Clearly Poseidon is happy we are here – he threw this little fish into our dinghy as we were tying up at the dock.  John got her back in the water quickly.

Little buddy jumped in our dinghy

Plum Orchard mansion was built in 1890 and has 22 rooms.  Built by an heir to the Carnegie Fortune, it’s now part of the National Park Service.

Plum Orchard mansion
Our girl at anchor

There are picnic tables around the mansion grounds.  This sign was posted near the one closest to a pond.

Very close to a picnic table

A few families still live on the island and the NPS gives tours of the mansion.  It’s 7 miles to the ferry dock, so there’s very little traffic -we saw one vehicle twice and two other NPS trucks.  The roads make great trails through the maritime forests.

Part of the trail
Tidal creek -just missed the raccoon
Thistle and bee

A unique feature of Cumberland Island is its population of feral horses.  They roam in herds throughout the island – these were on the grounds of Plum Orchard.
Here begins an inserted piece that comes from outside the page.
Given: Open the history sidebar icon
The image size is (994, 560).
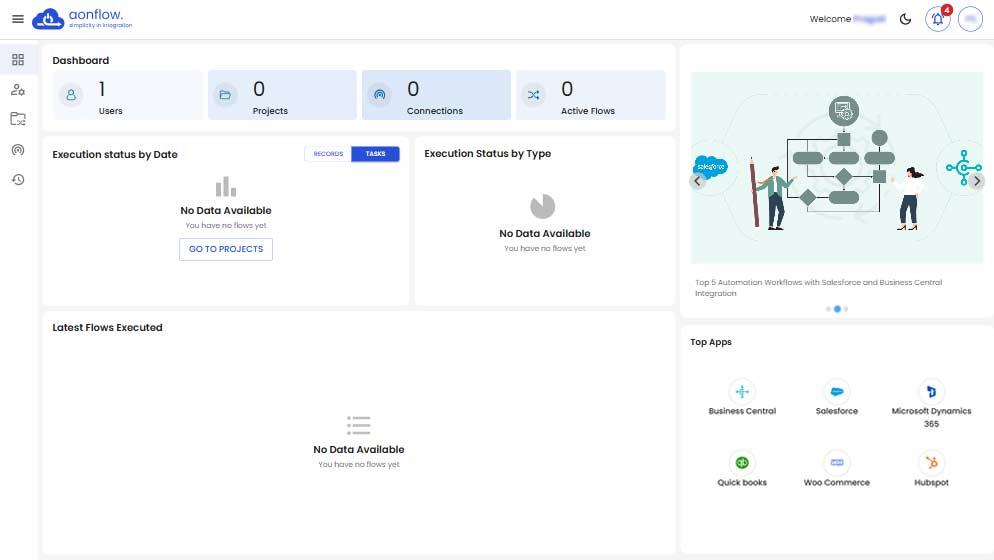Looking at the screenshot, I should pos(18,180).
When we were here 3 years ago, we saw many armadillos but today we only saw one. 

Armadillo

Before heading back on Lailia, we took a quick tour of part of the Brickhill River.

Dinghy ride

There’s an abundance of birds and other wildlife visible from our deck.

Lunch
Bouquet of rosies

A pod of dolphins, including calves with their mamas, swam by Lailia in the evening.

A juvenile gator swam across our bow, too.

Swimming across the river

We need to leave early tomorrow morning to get through that skinny water before the tide gets too low, so we’re getting to bed early tonight. 

We’ll be back in Brunswick for the night to pick up our Amazon packages and hull paint.